ACTIVITY: Repeat the data below exactly. Include each line.
--- PROVIDED RECORDS Enclosed Below ---
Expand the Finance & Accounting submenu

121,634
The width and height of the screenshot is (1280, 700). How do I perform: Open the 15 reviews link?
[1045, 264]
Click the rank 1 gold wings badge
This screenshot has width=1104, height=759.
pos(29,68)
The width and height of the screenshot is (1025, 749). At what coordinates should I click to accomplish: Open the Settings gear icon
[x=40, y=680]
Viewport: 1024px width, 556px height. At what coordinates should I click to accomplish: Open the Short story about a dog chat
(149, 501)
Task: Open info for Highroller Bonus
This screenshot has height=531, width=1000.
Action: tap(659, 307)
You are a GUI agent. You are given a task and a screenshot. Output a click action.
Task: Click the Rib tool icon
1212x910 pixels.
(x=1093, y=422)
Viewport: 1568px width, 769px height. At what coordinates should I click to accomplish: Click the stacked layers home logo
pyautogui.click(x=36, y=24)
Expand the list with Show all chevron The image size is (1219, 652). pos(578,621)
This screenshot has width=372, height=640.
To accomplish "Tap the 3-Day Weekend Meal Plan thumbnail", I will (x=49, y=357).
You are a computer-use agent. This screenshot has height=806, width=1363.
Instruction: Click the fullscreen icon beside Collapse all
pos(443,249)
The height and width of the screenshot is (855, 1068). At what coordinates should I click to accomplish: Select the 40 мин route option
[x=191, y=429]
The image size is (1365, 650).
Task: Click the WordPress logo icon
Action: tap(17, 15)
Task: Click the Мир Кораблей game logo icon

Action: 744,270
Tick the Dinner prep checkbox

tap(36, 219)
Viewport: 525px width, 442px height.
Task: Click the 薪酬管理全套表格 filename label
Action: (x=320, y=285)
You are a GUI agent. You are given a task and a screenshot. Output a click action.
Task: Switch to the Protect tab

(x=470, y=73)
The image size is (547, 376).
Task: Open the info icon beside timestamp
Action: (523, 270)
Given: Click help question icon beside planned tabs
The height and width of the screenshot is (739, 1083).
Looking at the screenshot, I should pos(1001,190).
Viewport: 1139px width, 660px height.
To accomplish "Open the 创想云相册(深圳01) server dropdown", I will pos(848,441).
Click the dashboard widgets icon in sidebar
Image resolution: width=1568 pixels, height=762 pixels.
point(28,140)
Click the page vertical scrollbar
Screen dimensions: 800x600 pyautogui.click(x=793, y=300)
--- End of Enclosed PROVIDED RECORDS ---
WRITTEN SOLUTION:
Expand the Finance & Accounting submenu

121,634
The width and height of the screenshot is (1280, 700). How do I perform: Open the 15 reviews link?
[1045, 264]
Click the rank 1 gold wings badge
This screenshot has width=1104, height=759.
pos(29,68)
The width and height of the screenshot is (1025, 749). At what coordinates should I click to accomplish: Open the Settings gear icon
[x=40, y=680]
Viewport: 1024px width, 556px height. At what coordinates should I click to accomplish: Open the Short story about a dog chat
(149, 501)
Task: Open info for Highroller Bonus
This screenshot has height=531, width=1000.
Action: tap(659, 307)
You are a GUI agent. You are given a task and a screenshot. Output a click action.
Task: Click the Rib tool icon
1212x910 pixels.
(x=1093, y=422)
Viewport: 1568px width, 769px height. At what coordinates should I click to accomplish: Click the stacked layers home logo
pyautogui.click(x=36, y=24)
Expand the list with Show all chevron The image size is (1219, 652). pos(578,621)
This screenshot has width=372, height=640.
To accomplish "Tap the 3-Day Weekend Meal Plan thumbnail", I will (x=49, y=357).
You are a computer-use agent. This screenshot has height=806, width=1363.
Instruction: Click the fullscreen icon beside Collapse all
pos(443,249)
The height and width of the screenshot is (855, 1068). At what coordinates should I click to accomplish: Select the 40 мин route option
[x=191, y=429]
The image size is (1365, 650).
Task: Click the WordPress logo icon
Action: tap(17, 15)
Task: Click the Мир Кораблей game logo icon

Action: 744,270
Tick the Dinner prep checkbox

tap(36, 219)
Viewport: 525px width, 442px height.
Task: Click the 薪酬管理全套表格 filename label
Action: (x=320, y=285)
You are a GUI agent. You are given a task and a screenshot. Output a click action.
Task: Switch to the Protect tab

(x=470, y=73)
The image size is (547, 376).
Task: Open the info icon beside timestamp
Action: (523, 270)
Given: Click help question icon beside planned tabs
The height and width of the screenshot is (739, 1083).
Looking at the screenshot, I should pos(1001,190).
Viewport: 1139px width, 660px height.
To accomplish "Open the 创想云相册(深圳01) server dropdown", I will pos(848,441).
Click the dashboard widgets icon in sidebar
Image resolution: width=1568 pixels, height=762 pixels.
point(28,140)
Click the page vertical scrollbar
Screen dimensions: 800x600 pyautogui.click(x=793, y=300)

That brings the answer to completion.